» **YOUR TASK**
Format every line of the rows below as a JSON list of strings, one string per line, skipping blank lines and leaving out the pictures.

» **DATA FOR THIS TASK**
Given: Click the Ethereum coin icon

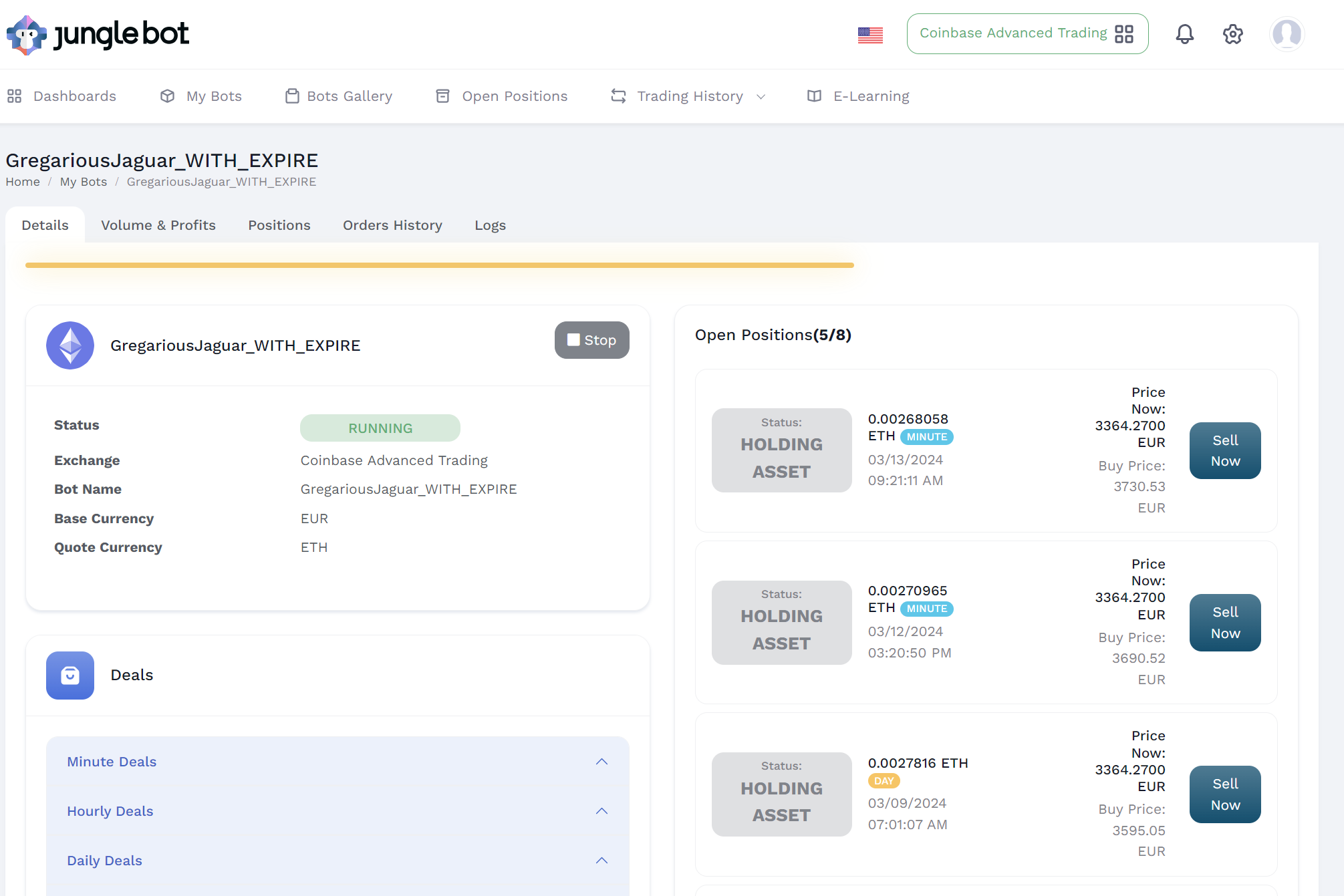Looking at the screenshot, I should point(70,345).
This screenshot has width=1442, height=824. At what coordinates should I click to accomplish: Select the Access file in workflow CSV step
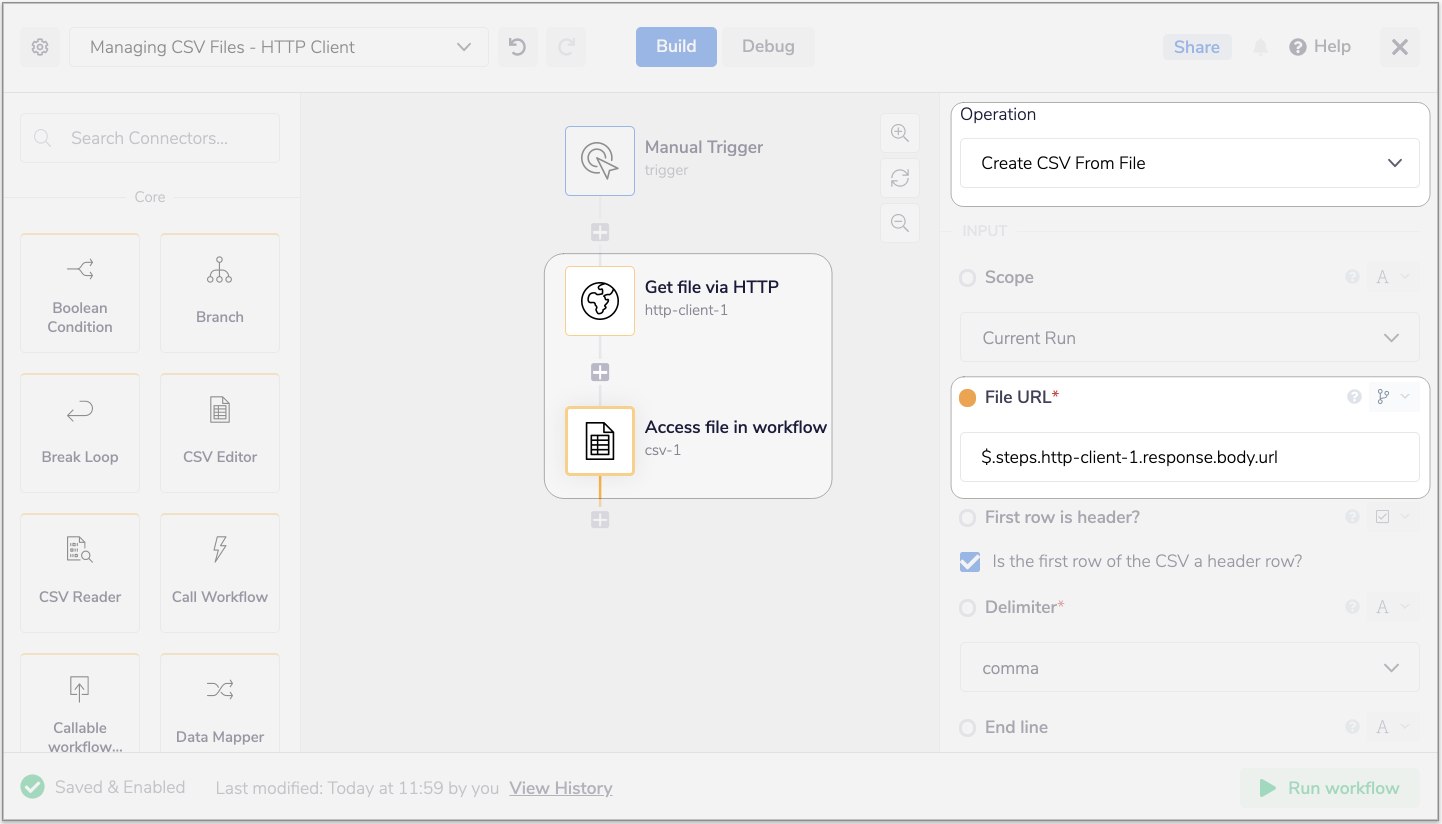point(600,441)
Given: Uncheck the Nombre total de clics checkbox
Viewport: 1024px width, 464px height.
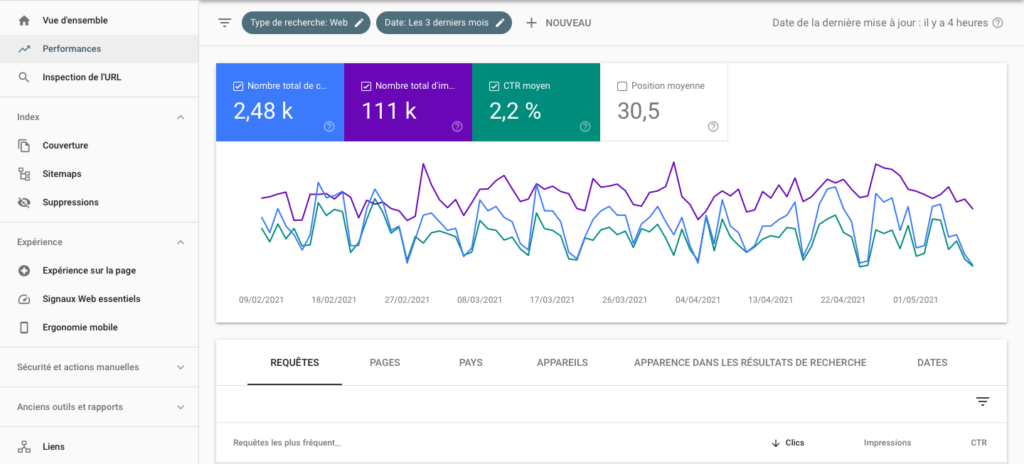Looking at the screenshot, I should 238,86.
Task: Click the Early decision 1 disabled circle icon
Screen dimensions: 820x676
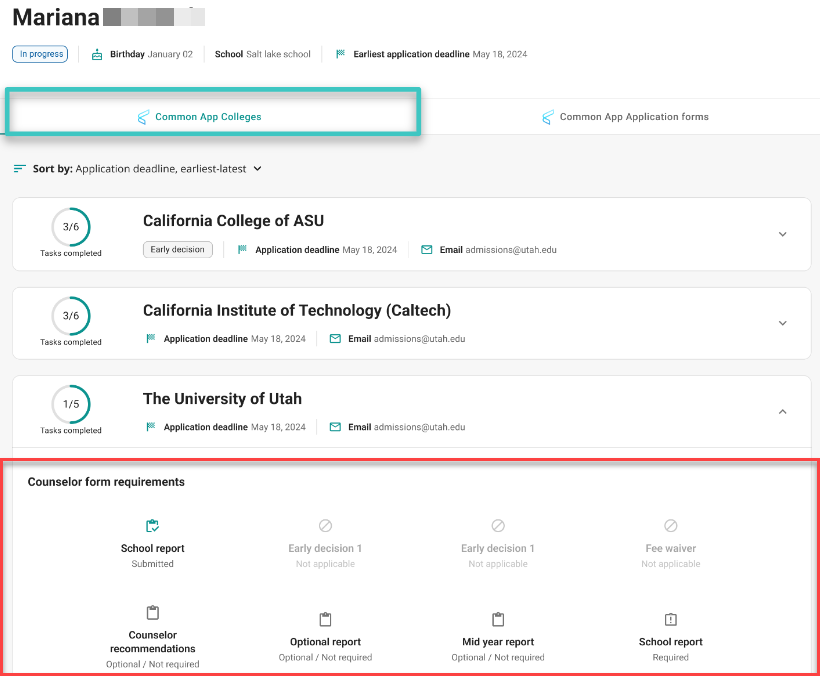Action: point(325,525)
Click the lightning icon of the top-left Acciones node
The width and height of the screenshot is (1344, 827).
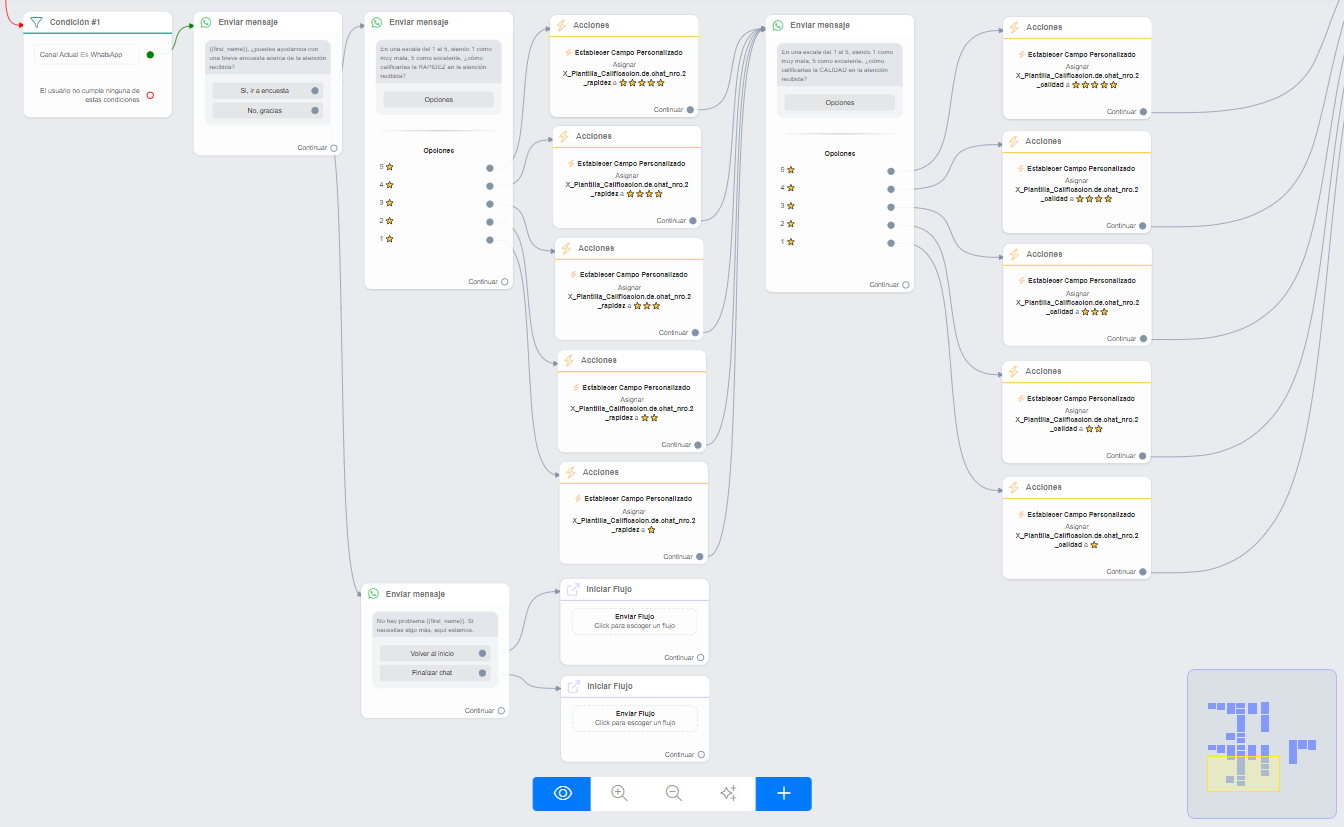point(561,25)
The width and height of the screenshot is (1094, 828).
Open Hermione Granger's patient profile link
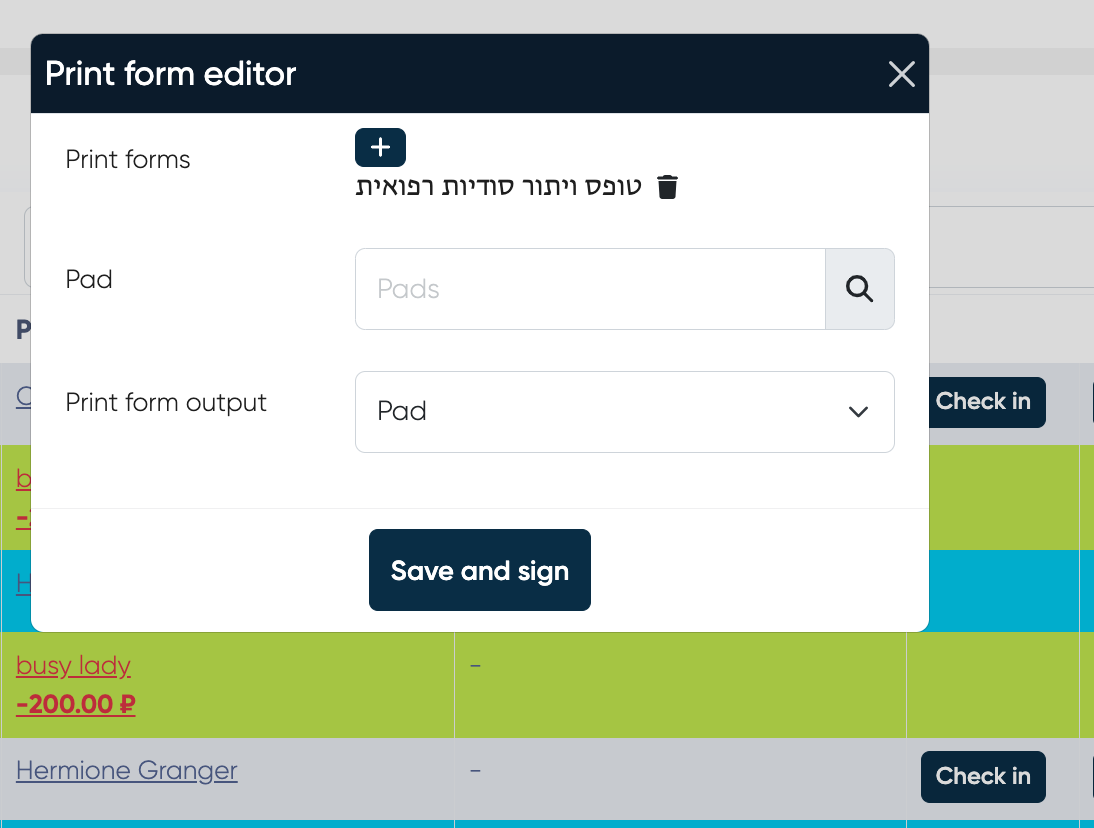127,771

» **ANSWER TO THIS PROBLEM**
[
  "Given: Click the Ethereum coin icon",
  "Looking at the screenshot, I should point(70,345).",
  "This screenshot has width=1442, height=824. At what coordinates should I click to accomplish: Select the Access file in workflow CSV step",
  "point(600,441)",
  "Given: Uncheck the Nombre total de clics checkbox",
  "Viewport: 1024px width, 464px height.",
  "Looking at the screenshot, I should 238,86.",
  "Task: Click the Early decision 1 disabled circle icon",
  "Screen dimensions: 820x676",
  "Action: point(325,525)",
  "Click the lightning icon of the top-left Acciones node",
  "The width and height of the screenshot is (1344, 827).",
  "point(561,25)",
  "The width and height of the screenshot is (1094, 828).",
  "Open Hermione Granger's patient profile link",
  "127,771"
]